Die prestigeträchtigsten Heiratsallianzen der Coburger waren aber zwei königliche Eheschließungen.
Onkel Leopold, nunmehr König der Belgier, wollte den kometenhaften Aufstieg seiner Familie durch Eheschließungen absichern. Der erste Coup gelang in Lissabon: Dort regierte Königin Maria II. das Land und die junge Monarchin brauchte einen Gatten. Leopold arrangierte eine Ehe mit seinem Wiener Neffen Ferdinand, dem 1816 geborenen Sohn seines Bruders Ferdinand Georg und der Koháry-Erbin Maria Antonia. Aus der Ehe mit der Königin entstammte der portugiesische Zweig des Hauses Sachsen-Coburg, der bis 1910 dort regieren sollte.

Dann blickte Leopold nach London, dort gab es eine junge, unverheiratete Königin – die Siegerin des „Baby-Wettrennens“.
Auch für Nichte Victoria suchte Onkel Leopold einen Mann aus seiner Familie aus, es war Prinz Albert, der jüngere Sohn von Herzog Ernst von Sachsen-Coburg, der das Stammland regierte. Ernst war der älteste Bruder von Leopold, durch seine Heirat mit der Erbin von Sachsen-Gotha hatte er den Dynastienamen auf Sachsen-Coburg und Gotha erweitert.
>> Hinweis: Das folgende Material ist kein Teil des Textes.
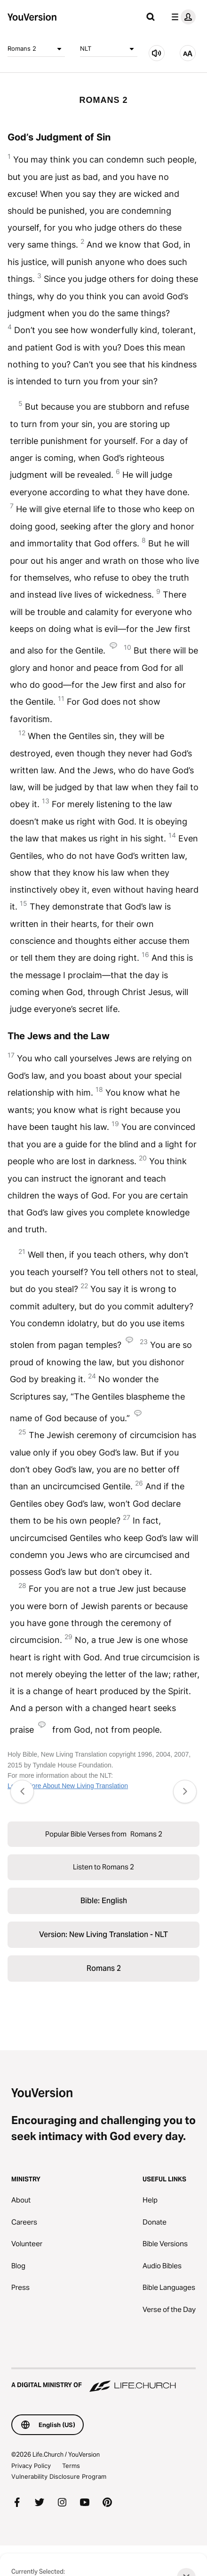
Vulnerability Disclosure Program (58, 2476)
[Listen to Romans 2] (157, 53)
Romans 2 (36, 48)
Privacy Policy (31, 2465)
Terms (71, 2465)
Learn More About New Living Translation (68, 1786)
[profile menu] (181, 17)
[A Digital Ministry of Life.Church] (103, 2380)
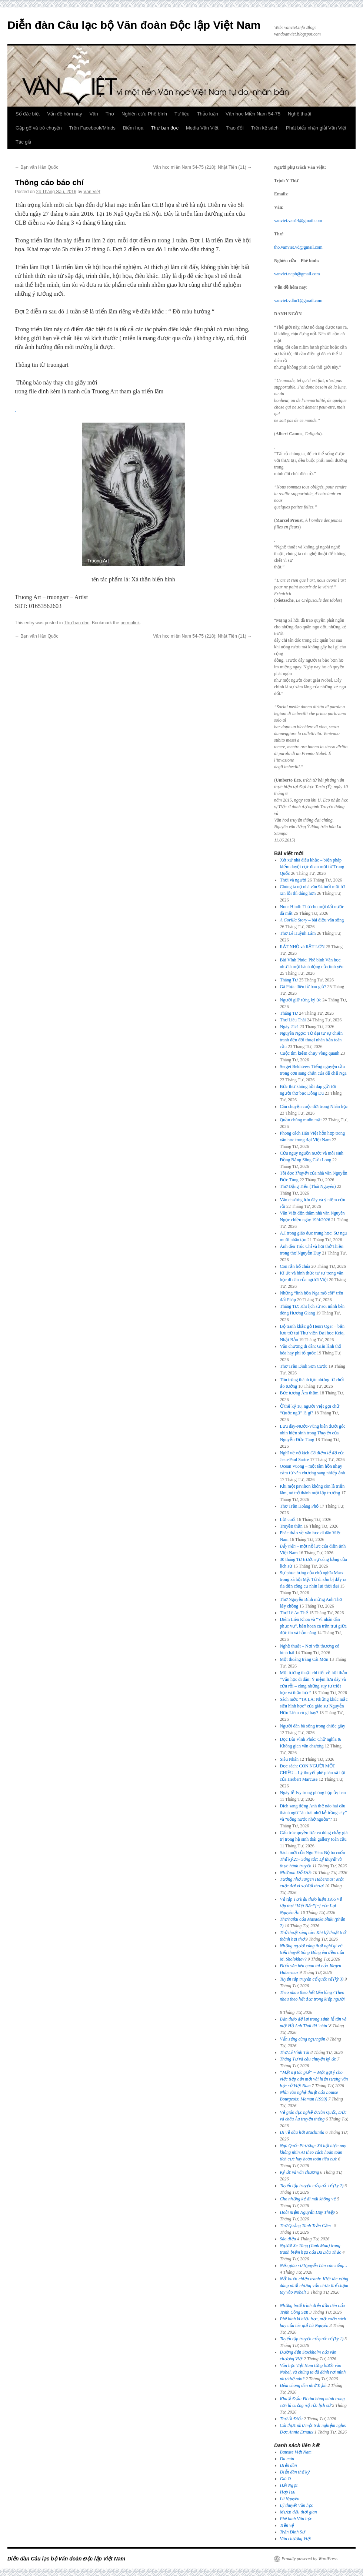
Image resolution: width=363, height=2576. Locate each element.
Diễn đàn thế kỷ (295, 2472)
Victoria, die junge britische Königin  (Bild: akg-images / picturedesk.com)
Victoria, die junge britische Königin 

Prinz Albert soll sehr gutaussehend gewesen sein, das half wohl bei der Brautwerbung.
Praktischerweise hatte Prinz Albert das gute Aussehen der Coburger geerbt, Cousine Victoria verliebte sich in den Cousin und heiratete ihn 1840. Aus der Ehe gingen neun Kinder hervor, die später den Ruf von Queen Victoria als „Großmutter Europas“ festigen sollten. So sehr die junge Königin ihren Albert auch liebte, die Engländer lehnten den „Deutschen“ ab und machten sich über seine „arme Herkunft“ lustig.

Lange blieb den Briten der ungeliebte deutsche Prinzgemahl nicht erhalten. 
Prinz Albert starb früh, mit nur 42 Jahren. Erst nach seinem Tod erkannten auch die Briten, welch unermüdlichen Einsatz der Coburger für seine Wahlheimat erbracht hatte. Viele Traditionen, die noch heute mit den britischen Royals in Verbindung gebracht werden, gehen auf Prinz Albert zurück.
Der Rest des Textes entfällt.